◆ Directions for this task: Copy word for word the lines of the data that start with the line containing "list [239, 205]" and run through the last line, including both of those lines.

Word and element pointing entries
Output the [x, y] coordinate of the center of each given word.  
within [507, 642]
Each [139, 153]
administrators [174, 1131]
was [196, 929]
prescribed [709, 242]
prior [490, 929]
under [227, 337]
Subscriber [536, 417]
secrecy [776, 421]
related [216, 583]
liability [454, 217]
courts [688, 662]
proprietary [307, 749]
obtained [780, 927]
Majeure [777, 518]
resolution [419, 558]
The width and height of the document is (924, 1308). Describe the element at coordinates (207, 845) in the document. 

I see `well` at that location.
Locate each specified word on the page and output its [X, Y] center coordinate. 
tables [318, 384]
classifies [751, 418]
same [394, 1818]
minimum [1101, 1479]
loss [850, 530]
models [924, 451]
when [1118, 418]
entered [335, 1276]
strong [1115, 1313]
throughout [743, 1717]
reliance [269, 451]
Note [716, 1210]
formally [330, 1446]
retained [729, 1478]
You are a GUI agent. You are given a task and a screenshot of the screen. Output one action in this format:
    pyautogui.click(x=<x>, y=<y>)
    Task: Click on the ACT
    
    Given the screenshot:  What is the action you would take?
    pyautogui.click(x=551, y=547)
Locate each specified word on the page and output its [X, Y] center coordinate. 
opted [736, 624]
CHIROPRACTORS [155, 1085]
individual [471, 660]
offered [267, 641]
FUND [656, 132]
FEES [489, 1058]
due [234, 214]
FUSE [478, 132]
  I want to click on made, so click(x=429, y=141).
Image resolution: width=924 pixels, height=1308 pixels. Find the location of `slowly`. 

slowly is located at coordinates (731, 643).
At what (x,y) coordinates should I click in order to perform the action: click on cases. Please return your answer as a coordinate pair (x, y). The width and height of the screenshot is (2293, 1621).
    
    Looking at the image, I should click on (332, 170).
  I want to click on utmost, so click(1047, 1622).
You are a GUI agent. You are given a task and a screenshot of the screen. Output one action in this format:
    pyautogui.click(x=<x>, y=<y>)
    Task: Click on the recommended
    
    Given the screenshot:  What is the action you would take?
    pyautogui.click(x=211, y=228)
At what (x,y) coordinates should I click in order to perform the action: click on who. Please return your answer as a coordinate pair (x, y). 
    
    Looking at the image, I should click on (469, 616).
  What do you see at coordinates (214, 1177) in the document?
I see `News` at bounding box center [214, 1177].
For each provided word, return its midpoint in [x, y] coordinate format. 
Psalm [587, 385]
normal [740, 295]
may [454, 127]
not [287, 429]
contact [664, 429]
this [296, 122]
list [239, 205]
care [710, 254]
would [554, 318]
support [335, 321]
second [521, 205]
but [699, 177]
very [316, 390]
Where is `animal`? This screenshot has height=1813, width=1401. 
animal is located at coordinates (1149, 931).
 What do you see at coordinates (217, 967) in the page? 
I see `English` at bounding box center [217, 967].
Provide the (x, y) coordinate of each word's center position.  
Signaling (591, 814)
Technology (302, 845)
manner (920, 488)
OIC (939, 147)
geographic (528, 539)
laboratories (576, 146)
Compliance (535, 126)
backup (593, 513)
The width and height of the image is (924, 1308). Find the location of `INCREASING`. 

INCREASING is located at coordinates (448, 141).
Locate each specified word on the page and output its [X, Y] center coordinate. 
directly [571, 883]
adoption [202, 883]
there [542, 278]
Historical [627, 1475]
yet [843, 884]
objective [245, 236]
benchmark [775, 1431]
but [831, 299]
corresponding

◆ Final answer:
list [239, 205]
care [710, 254]
would [554, 318]
support [335, 321]
second [521, 205]
but [699, 177]
very [316, 390]
Where is `animal`? This screenshot has height=1813, width=1401. 
animal is located at coordinates (1149, 931).
 What do you see at coordinates (217, 967) in the page? 
I see `English` at bounding box center [217, 967].
Provide the (x, y) coordinate of each word's center position.  
Signaling (591, 814)
Technology (302, 845)
manner (920, 488)
OIC (939, 147)
geographic (528, 539)
laboratories (576, 146)
Compliance (535, 126)
backup (593, 513)
The width and height of the image is (924, 1308). Find the location of `INCREASING`. 

INCREASING is located at coordinates (448, 141).
Locate each specified word on the page and output its [X, Y] center coordinate. 
directly [571, 883]
adoption [202, 883]
there [542, 278]
Historical [627, 1475]
yet [843, 884]
objective [245, 236]
benchmark [775, 1431]
but [831, 299]
corresponding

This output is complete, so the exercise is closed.